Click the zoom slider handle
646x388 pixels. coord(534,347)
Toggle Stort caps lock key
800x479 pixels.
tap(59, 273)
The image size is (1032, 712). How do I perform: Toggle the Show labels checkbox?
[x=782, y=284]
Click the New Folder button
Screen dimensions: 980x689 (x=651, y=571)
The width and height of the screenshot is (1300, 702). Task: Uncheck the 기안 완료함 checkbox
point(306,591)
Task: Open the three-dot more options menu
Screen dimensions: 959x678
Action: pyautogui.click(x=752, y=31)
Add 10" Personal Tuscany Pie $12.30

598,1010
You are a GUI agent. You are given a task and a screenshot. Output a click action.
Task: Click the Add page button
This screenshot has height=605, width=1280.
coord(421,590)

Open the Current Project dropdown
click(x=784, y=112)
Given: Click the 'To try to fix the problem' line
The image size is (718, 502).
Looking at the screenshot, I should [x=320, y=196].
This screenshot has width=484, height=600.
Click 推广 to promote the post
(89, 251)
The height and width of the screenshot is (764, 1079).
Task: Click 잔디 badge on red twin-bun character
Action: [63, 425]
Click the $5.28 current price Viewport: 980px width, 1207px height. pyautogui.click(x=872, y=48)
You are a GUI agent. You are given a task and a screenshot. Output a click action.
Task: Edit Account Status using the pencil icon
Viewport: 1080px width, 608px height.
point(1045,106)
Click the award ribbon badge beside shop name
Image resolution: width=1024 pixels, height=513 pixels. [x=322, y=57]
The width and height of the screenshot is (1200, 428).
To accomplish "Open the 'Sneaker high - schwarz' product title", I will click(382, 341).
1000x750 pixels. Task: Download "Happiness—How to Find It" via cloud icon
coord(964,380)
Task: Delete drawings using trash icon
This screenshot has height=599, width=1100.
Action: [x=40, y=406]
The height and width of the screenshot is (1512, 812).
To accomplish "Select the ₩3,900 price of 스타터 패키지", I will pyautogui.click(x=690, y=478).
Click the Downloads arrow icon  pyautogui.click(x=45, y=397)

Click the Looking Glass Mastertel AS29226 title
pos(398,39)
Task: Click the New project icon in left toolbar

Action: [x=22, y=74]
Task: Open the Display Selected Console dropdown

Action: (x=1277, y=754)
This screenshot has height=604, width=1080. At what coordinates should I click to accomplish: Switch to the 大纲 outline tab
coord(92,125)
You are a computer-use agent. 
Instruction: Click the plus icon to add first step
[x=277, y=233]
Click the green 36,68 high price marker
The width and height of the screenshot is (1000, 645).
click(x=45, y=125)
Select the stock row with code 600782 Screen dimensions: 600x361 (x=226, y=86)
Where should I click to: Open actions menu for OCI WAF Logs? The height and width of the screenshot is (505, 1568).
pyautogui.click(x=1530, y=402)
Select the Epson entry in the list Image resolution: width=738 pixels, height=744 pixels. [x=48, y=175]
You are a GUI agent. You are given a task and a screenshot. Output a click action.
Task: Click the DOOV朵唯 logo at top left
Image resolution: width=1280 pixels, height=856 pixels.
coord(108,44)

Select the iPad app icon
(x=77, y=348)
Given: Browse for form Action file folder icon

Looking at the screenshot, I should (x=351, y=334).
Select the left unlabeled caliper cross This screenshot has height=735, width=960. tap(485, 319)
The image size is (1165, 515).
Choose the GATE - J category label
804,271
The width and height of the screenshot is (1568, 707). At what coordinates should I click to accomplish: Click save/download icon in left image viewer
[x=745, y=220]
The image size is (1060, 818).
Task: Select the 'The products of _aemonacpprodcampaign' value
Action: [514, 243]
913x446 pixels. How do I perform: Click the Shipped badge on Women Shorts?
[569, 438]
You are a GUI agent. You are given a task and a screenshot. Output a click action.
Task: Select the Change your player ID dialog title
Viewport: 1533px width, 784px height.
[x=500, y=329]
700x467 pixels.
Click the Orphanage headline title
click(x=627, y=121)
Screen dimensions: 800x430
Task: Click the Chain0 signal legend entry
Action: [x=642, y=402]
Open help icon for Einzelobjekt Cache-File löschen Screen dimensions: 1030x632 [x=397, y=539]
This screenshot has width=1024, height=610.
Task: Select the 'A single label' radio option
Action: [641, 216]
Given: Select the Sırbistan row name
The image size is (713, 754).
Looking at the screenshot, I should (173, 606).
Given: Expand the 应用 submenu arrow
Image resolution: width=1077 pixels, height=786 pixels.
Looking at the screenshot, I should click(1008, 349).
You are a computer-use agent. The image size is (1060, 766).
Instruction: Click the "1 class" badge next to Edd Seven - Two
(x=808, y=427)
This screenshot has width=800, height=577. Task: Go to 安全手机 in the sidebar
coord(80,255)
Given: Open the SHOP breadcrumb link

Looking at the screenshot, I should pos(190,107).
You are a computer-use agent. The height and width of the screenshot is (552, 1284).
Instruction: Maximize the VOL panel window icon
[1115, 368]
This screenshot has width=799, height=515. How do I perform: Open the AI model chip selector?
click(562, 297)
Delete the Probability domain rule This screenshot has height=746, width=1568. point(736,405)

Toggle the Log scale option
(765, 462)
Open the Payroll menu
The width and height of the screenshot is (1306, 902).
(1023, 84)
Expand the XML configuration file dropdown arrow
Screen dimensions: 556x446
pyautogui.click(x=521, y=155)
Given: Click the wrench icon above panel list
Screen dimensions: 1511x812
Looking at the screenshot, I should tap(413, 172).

:::::

#### [Task requirements]
Lines with the word "computer": copy each one from the data above.

#### [Output of the task]
You are a computer-use agent. 
You are a computer-use agent. The image size is (1060, 766).
You are a computer-use agent. The height and width of the screenshot is (552, 1284).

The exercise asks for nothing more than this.